HR Country Manager at Adidas Argentina
In the section "Decision makers" we summoned CEOs, Directors and Managers of leading companies to share their experience in decision making. In this edition, Ernesto Cardoso, HR Country Manager at Adidas Argentina.
"The best advice for someone who has to make a decision is "do not procrastinate" i.e. do not wait until the last minute to decide."
- Could you tell us one of the toughest decisions you had to make?
One of the hardest decisions I had to make in my life was changing careers from Corporate Finance to Human Resources.
- How do you address these complex decisons?
The first major step in addressing this change was to understand what I really wanted to do professionally. To achieve this, I had to face a long process of listening to myself deep inside, understanding who I was as a person, what my talents were, i.e., what I could do more intuitively, "what am I and what am I not good at?", knowing what things motivated me, mobilized me, made me happier and finally having the courage to make the change.

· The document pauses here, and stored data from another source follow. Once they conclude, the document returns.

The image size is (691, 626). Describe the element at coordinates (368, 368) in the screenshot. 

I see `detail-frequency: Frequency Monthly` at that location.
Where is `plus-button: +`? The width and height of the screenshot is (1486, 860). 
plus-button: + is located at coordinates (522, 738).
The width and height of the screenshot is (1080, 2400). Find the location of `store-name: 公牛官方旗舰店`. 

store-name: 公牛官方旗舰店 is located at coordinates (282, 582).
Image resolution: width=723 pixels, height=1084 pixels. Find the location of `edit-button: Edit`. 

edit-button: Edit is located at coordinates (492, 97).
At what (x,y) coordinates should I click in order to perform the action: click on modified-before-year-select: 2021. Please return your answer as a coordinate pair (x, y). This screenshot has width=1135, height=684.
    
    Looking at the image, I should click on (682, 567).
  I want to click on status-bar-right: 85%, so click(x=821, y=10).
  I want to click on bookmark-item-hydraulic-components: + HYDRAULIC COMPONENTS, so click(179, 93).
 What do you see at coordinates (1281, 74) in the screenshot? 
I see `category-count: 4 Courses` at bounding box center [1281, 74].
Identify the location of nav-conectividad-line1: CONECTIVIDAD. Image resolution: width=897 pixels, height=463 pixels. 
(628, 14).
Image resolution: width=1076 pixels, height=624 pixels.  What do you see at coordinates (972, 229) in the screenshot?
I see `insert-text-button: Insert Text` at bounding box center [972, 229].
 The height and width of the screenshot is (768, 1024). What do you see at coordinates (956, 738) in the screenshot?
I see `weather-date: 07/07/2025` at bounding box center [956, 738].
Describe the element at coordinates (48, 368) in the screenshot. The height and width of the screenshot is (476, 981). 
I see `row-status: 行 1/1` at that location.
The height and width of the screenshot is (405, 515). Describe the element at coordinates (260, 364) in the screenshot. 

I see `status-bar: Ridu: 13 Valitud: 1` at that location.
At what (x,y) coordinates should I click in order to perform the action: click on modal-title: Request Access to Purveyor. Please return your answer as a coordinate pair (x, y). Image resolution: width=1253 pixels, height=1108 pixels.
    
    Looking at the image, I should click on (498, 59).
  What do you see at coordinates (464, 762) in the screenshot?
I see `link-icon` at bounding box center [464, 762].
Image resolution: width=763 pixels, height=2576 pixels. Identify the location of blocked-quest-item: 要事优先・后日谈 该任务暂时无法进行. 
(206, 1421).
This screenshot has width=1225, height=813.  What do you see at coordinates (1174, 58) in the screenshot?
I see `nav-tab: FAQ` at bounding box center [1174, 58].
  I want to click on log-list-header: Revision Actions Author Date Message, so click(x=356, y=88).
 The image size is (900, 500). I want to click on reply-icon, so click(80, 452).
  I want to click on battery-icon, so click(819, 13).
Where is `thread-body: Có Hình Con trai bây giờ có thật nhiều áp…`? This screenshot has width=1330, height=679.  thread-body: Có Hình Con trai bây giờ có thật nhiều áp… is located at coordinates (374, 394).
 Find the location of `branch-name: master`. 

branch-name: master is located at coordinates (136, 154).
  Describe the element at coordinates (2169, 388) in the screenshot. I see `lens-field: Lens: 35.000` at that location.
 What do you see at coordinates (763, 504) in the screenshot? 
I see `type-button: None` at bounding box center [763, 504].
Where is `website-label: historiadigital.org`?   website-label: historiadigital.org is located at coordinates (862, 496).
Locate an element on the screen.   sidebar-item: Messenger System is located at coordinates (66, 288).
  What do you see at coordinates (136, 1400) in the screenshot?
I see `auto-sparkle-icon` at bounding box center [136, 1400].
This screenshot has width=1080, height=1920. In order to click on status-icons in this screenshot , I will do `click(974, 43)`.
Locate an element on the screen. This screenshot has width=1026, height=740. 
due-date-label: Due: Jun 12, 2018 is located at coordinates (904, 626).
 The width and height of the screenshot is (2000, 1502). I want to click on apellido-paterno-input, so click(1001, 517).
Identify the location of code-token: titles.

The main force to deal with when taking this decision was "fear" of losing what I had achieved so far from the professional point of view, of making a mistake and clinging to what I had achieved economically.
- What advice would you give someone who wants to improve their decision making?
The best advice for someone who has to make a decision is "do not procrastinate" i.e. do not wait until the last minute to decide. At the last moment, you have already missed the time to prepare, missed alternatives and/or opportunities and bargaining power. You have to be the owner of the decision and do not allow time to take the decision for you.
Experience has shown me that the more we move away from what we are and what we want to be, the more difficult it will be to decide to change and eventually someday "others" will make the decision for us. And finally, to make a good decision, it is also important to consider history, experience; we must capitalize on what has been done and transform it into something new, I suggest avoiding "the notion of staring with a clean slate"!